Ankylosing spondylitis (AS) is an autoimmune disease that primarily affects young and middle-aged people, leading to disability. To date, no specific early diagnostic molecular markers has been identified. In view of the high disability attributable to AS, it is very urgent to explore and establish an early warning model characterized by simplicity, rapidness, high sensitivity and specificity. Recent studies have demonstrated that the abnormal expression patterns of serum miRNAs play a vital role in the occurrence and development of autoimmune diseases. The results of our previous study also showed that the expression patterns of serum miRNA in AS patients were different from the normal control, indicating that serum miRNA could serve as molecular markers for the diagnosis of autoimmune diseases. Based on the results of our previous study, solexa sequencing and quantitative RT-PCR were further performed to analyze large sample size to obtain valuable miRNAs for early diagosis, effect monitoring and the evaluation of prognosis. Additionally, animal model was used to explore the early diagnostic value and molecular mechanism of these miRNAs, in order to provide experimental and theoretical basis for investigating the ideal markers and the new therapeutic targets. The project may fill a gap in the reasearch on the miRNA of AS.

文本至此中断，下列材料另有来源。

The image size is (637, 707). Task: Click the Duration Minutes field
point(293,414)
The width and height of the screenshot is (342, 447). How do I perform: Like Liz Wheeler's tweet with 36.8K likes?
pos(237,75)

强直性脊柱炎（ankylosing spondylitis, AS）是一种常见于青壮年的自身免疫性疾病，具有极高的致残性。迄今，尚无特异性的早期分子诊断标记物。鉴于其高致残性，当前亟待探索和建立一种简单、快速、敏感性高和特异性强的早期预警模型。近期研究显示，miRNA表达谱的异常在多种自身免疫性疾病发生、发展中起重要作用。我们的前期研究也证实AS患者血清miRNA表达谱与正常人明显不同，提示血清miRNA具有作为分子标记物的潜能。本课题拟在此基础上，进一步运用全基因组Solexa测序扫描和定量PCR验证相结合的手段，通过大样本临床标本检测分析，筛选出在AS早期诊断、疗效监控、预后判断等方面有临床价值的血清miRNA，再利用动物模型研究miRNA的早期诊断价值及分子机制，从而为临床上寻找理想的诊断标记物及新治疗靶点提供实验依据和理论基础，填补国内外在ASmiRNA领域研究的空白。

AS病理过程血清某些miRNA的表达不同于正常人，这些特异性变化的血清miRNA可作为AS新的分子标记物，有助于AS的早期诊断和治疗效果的适时监控，本研究通过Solexa测序技术进行表达谱初筛、TaqMan探针的实时荧光定量PCR技术对初选出的血清miRNA在每份标本上进行逐一验证，对AS中特异变化的miRNA进行了初步研究。一共募集80例AS患者和78例年龄、性别匹配的正常对照，收集他们的血清标本、影像学资料及各量表资料，并探究了两组人群血清miRNA表达差异,分析miRNA表达量和影像学及临床表现之间的相关性。结果表明：(1) AS组病人血清中miR-146a和 miR-155水平显著高于对照组，可作为诊断AS的新的辅助性生物标志物；(2) 后凸畸形大于等于70度的患者血清miR-155水平明显高于后凸小于70度的患者；同时，相比于miR-146a，miR-155表达水平与BASDAI分数、CRP和mSASSS评分有显著正相关，提示miR-155与疾病活动性及胸腰椎后凸程度间存在联系。项目资助发表SCI论文15篇，核心论文6篇，发明专利一项。本项目投入资金70万元，各项支出基本与预算相符，剩余经费计划用于本项目后续支出。